Problem: Cannot connect to external API
  1. Verify your API endpoint is publicly accessible via HTTPS
  2. Check your API logs for incoming requests from orq.ai IP addresses
  3. Verify your firewall/security groups allow inbound HTTPS traffic
Problem: API key authentication failing
  1. Verify the API key is correct and has not expired
  2. Check that your API expects Bearer authentication in the Authorization header
  3. Confirm your API key has the necessary permissions to perform searches
Problem: No results returned or poor quality results
  1. Verify your API returns the expected response format (see Response Payload above)
  2. Check that scores.search_score values are between 0 and 1
  3. Test with different threshold values (lower threshold = more results)
  4. If using reranking, ensure both search_score and rerank_score are provided
  5. Verify your external vector database has sufficient indexed documents
Problem: Slow response times
  1. Monitor your external API response times
  2. Consider implementing caching for frequently searched queries
  3. Optimize your vector database indexes
  4. Check if your external API is rate limiting requests

Configuring your External Knowledge Base

Datasource configuration is not accessible within External Knowledge base, as data is hosted outside of Orq.ai.
The available configurations are:
For detailed configuration options, scroll to the Knowledge Settings section above to see all available features for both internal and external Knowledge Bases.
Your External Knowledge Base is connected:

Retrieval Logs

When Using a Knowledge Base in a Prompt within Playground, Experiment, Deployment, or Agent, logs are generated and will transparently contain details of how Knowledge Bases were accessed. To find logs, head to the Logs tabs within the module you’re in, then select one log to open the detail panel for one log entry.
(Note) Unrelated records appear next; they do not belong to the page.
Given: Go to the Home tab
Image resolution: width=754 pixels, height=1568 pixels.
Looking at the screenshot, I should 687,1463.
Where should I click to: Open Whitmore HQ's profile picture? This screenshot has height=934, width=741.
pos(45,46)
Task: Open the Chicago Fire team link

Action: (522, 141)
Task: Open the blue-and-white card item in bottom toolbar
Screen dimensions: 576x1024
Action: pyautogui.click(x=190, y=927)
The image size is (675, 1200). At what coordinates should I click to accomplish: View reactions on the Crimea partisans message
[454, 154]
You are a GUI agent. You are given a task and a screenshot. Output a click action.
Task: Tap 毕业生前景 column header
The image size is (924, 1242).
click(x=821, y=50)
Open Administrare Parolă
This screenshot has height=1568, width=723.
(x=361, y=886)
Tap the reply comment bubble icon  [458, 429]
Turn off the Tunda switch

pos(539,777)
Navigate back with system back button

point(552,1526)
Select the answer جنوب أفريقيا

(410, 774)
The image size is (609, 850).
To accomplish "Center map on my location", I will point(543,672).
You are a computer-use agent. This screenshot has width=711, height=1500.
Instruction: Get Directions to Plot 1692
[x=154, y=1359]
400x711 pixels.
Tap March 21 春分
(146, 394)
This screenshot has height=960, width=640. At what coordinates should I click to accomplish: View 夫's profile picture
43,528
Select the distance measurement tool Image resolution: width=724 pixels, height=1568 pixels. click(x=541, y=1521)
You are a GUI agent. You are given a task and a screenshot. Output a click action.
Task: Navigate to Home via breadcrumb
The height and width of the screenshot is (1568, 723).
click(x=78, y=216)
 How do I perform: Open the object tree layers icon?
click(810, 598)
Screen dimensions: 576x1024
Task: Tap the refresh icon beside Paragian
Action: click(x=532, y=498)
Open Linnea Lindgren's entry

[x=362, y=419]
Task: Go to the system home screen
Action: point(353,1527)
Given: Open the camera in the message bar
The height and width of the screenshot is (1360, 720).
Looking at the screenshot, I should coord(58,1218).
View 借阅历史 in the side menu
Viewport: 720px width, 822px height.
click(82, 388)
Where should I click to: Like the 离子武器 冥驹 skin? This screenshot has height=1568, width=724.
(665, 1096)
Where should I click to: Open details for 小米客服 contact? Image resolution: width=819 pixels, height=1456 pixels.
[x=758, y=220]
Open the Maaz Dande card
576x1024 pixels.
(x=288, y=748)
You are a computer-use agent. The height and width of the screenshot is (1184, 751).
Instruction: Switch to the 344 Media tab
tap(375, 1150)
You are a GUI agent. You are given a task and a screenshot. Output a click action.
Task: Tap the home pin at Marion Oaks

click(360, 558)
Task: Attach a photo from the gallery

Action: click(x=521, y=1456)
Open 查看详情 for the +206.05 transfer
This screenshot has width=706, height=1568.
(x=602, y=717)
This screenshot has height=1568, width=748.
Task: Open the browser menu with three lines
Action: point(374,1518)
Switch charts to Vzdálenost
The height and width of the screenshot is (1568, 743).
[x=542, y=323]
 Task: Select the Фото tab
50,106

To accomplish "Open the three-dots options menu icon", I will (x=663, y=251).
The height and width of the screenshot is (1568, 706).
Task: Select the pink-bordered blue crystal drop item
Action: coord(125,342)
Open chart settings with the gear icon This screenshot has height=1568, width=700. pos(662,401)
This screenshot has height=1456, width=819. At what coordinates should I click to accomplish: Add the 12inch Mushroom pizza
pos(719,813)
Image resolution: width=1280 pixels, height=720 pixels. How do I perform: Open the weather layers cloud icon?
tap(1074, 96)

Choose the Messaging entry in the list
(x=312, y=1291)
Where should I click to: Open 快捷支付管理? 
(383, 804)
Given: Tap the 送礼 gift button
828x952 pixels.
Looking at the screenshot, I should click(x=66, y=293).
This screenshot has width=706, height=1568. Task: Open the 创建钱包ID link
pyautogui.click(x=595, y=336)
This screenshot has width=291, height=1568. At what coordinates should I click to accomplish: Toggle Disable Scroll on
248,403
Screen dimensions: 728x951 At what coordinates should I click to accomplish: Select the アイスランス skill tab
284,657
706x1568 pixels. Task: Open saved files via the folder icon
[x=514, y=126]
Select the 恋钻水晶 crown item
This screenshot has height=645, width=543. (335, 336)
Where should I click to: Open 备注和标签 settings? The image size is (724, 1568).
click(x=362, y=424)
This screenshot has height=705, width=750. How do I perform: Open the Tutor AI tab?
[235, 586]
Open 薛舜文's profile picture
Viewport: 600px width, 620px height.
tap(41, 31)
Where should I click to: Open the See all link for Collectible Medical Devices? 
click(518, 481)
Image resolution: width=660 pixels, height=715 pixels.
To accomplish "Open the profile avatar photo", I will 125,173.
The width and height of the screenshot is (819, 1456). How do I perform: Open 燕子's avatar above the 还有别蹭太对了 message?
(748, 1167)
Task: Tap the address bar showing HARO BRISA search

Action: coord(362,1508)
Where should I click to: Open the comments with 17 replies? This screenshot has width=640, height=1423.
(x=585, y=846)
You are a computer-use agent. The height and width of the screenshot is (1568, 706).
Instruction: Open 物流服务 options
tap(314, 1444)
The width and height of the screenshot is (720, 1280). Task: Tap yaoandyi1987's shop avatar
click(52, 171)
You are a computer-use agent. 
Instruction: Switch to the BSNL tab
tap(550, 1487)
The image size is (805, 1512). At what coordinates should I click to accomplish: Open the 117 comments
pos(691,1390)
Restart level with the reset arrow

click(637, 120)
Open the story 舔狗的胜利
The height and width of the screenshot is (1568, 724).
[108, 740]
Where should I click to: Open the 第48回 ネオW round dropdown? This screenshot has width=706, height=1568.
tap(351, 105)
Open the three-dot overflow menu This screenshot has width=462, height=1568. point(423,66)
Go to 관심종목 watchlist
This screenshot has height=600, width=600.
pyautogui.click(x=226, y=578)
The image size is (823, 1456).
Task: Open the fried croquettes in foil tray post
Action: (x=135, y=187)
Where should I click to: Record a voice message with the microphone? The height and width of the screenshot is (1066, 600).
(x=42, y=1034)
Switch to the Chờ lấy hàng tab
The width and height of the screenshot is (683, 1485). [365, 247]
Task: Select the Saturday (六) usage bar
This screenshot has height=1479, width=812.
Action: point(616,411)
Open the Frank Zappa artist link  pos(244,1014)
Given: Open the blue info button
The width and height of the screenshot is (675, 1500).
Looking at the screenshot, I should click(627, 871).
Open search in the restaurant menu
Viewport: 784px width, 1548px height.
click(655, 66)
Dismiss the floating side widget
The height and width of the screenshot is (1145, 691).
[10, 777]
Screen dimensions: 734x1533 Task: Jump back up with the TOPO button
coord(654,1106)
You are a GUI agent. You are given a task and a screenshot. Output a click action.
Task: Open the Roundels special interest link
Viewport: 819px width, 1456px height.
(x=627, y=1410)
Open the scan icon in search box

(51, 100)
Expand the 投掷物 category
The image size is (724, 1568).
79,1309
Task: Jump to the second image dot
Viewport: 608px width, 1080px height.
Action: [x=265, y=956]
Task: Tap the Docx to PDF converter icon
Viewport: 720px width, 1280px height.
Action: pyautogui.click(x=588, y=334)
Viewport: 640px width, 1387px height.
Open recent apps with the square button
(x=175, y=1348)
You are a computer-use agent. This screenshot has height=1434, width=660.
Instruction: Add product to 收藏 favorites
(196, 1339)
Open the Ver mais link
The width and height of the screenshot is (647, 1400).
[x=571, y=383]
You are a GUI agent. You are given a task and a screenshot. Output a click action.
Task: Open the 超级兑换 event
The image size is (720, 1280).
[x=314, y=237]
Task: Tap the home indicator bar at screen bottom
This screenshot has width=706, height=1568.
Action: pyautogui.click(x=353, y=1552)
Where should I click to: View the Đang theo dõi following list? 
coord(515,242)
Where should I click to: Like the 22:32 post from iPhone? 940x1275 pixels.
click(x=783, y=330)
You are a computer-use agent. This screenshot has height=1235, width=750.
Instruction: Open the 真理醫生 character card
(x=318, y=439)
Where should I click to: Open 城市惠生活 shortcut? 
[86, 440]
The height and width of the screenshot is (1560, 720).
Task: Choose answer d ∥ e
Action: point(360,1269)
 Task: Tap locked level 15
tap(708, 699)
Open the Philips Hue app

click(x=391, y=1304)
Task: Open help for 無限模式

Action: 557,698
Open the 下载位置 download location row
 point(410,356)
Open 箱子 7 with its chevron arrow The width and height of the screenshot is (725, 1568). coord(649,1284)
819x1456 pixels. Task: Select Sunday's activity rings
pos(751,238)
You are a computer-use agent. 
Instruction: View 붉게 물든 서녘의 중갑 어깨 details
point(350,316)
The following panel will open. On the right side of the screen you have access to the Retrievals section that details the Knowledge Base used and how it was queried. The Query can be seen, which was used to retrieve the relevant chunks from the Knowledge Base. The Documents show the retrieved chunks, ordered by relevance score.

User Message Augmentation

On the left side of the panel, you can see how the Knowledge Base variable is modified with the retrieval results in blue. The blue parts of the messages are the retrieval results injected into the user message. They will then be used as data with which the model can respond to the user query.
Using the blue text, you can verify that the query is correct and that the expected chunks are loaded into the message.